• **WORK REQUEST**
Extract all lines that hold "computer" from the records below.

• **THE DATA**
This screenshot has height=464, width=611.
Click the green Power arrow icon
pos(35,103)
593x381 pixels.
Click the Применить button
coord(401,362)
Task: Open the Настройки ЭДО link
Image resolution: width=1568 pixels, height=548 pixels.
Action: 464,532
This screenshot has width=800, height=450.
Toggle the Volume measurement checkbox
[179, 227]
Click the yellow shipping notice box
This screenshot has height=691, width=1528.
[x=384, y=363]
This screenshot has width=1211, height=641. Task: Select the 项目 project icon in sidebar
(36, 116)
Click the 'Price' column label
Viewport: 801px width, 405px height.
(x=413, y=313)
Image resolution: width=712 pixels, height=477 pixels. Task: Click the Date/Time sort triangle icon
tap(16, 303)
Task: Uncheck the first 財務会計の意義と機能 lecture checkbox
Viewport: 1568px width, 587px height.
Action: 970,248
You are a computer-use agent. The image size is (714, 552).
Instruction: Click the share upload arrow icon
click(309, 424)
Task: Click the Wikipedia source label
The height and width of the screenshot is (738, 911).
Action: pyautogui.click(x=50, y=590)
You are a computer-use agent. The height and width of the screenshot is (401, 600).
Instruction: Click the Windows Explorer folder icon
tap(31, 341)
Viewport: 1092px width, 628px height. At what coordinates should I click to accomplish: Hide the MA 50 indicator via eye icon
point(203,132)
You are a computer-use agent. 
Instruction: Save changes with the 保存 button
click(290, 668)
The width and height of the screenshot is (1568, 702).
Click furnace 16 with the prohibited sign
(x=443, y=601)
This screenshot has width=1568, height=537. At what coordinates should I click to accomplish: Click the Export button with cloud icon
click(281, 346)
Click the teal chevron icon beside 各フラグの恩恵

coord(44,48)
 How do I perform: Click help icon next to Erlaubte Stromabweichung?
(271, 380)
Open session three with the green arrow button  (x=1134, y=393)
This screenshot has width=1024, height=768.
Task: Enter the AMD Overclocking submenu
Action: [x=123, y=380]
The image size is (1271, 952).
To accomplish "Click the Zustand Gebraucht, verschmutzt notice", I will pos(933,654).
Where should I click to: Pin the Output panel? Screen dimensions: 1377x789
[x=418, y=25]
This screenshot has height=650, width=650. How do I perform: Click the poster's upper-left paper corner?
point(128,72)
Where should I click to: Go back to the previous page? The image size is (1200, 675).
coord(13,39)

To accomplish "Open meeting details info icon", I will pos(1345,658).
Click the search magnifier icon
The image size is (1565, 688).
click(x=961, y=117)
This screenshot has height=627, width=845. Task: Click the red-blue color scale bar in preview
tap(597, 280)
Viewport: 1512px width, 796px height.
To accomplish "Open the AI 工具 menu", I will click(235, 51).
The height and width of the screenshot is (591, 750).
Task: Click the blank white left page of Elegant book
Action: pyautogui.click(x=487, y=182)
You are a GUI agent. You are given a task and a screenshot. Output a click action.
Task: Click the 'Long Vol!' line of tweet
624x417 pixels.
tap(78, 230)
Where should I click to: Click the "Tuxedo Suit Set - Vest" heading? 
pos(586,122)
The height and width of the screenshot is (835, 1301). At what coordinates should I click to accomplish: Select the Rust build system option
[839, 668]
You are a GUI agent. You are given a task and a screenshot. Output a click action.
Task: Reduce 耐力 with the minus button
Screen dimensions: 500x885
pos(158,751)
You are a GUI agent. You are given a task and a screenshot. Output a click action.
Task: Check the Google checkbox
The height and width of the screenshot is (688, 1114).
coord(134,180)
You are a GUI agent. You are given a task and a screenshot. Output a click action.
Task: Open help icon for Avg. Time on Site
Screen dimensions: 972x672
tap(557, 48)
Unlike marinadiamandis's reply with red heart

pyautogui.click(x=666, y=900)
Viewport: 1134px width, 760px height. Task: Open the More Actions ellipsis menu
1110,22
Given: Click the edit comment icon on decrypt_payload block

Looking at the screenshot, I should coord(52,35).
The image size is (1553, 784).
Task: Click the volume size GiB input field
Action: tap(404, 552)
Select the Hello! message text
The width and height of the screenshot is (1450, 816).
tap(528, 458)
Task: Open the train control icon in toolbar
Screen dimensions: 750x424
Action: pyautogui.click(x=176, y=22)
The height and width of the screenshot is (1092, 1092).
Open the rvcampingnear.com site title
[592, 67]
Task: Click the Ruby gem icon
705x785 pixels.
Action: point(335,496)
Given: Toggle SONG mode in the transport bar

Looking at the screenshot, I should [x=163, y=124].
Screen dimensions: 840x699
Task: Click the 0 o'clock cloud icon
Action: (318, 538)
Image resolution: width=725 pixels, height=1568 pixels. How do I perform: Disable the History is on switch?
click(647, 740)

• **OUTPUT FOR THIS TASK**
You are a computer-use agent. The image size is (714, 552).
You are a computer-use agent. The height and width of the screenshot is (401, 600).
You are a computer-use agent. 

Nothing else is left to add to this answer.